We've had quite a year in the Bay Area, and as we zoom towards 2002, I can hardly believe all the booty shakin' that's gone down around here. Without using the "H" word, I'll just say that we've all had some spare time this year to check out just how hot the American music scene is right now.
I saw my share of big shows this Summer, and recall a night that actually ended when security at the Greek Theater told me to "go home, you're not going to find Dave Schools' pick on the ground." Actually, my friend Keira did indeed find that pick, and we drove back over the Bay Bridge to do some good old fashioned boogieing. We had done the same a couple of months prior, after the Count Basie wannabe and his rump - shaking horn section made some noise in Berkeley. On both of these nights, we caught what proved to be not nearly enough of a good thing. Well, hold on to your heads, people, The Motet is coming back.
The six piece, Boulder - based Americubafrican
groovemasters will be skirting our city this weekend,
with shows in Santa Rosa's Last Day Saloon North on
Saturday, December 1, and in Santa Cruz at Moe's Alley on Sunday, December 2. What better way to
welcome the last month of what has truly been a
breakthrough year for these guys?
The Motet was born on Halloween 1998, and three years
later wowed 10,000 seasoned festival goers at High Sierra Music Festival. I was one of
those, and I found that their mix of traditional Latin
and African rhythms and old school New Orleans Funk
just suck you in. By the time the end of the set
smacks you in the face, and they are standing next to
you, still drumming like crazy, you are nothing short
of stunned. The first thoughts that came to my mind
were the scenes in Eddie Murphy's "Coming To America,"

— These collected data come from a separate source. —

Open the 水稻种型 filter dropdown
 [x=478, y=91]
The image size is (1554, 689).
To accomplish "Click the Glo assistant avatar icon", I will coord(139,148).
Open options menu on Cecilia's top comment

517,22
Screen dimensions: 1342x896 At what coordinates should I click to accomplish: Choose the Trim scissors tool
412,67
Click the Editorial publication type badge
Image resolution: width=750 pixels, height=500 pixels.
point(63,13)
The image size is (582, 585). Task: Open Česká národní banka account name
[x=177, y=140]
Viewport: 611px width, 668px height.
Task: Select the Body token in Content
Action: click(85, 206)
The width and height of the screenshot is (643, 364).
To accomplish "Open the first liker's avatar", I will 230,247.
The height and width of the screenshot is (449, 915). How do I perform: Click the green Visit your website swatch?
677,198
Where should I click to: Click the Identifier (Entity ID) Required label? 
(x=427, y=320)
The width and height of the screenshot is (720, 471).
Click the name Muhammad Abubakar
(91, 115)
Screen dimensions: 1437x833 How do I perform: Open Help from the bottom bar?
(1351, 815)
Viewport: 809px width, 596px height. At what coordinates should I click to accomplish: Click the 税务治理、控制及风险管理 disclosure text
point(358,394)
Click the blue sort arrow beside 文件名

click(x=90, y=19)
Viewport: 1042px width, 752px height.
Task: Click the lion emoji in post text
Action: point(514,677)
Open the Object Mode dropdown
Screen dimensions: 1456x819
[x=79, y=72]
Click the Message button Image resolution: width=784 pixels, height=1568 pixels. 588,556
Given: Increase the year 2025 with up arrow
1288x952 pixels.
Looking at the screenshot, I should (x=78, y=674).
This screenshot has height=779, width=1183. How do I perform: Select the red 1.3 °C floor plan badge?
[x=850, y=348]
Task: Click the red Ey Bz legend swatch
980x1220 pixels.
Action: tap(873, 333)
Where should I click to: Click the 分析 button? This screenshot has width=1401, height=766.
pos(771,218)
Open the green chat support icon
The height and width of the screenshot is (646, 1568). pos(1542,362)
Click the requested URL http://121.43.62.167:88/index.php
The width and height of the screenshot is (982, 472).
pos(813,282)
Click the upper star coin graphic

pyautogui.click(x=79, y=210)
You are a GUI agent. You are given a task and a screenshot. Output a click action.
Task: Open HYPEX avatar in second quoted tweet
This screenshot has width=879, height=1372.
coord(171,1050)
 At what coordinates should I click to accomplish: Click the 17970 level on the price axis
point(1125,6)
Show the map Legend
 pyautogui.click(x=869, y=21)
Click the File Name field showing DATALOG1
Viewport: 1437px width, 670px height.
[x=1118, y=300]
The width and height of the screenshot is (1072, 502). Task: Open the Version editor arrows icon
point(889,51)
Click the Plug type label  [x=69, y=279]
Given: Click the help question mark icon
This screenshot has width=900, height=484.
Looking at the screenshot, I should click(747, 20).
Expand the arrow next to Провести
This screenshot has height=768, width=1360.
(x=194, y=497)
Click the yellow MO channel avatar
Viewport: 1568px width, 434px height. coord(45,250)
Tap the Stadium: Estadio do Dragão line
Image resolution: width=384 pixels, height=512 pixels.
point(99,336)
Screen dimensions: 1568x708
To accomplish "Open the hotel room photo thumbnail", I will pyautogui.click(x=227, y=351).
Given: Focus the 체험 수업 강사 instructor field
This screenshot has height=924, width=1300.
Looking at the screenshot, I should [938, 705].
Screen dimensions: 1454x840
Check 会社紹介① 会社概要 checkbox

when, each time they show James Earl Jones as the King
of Zamunda with his entourage, you hear this drumming
that makes you want to get up and dance. Just when
you think that you could be thrilled with a night of
just rhythms, the electric section of The Motet splash
cold water on your face and bounce you between New
Orleans, New York, and Chicago.
With drummer Dave Watts at the center, The Motet's
percussion will spin you in circles until Mike Tiernan
pulls you off your chair with a fiery slide guitar.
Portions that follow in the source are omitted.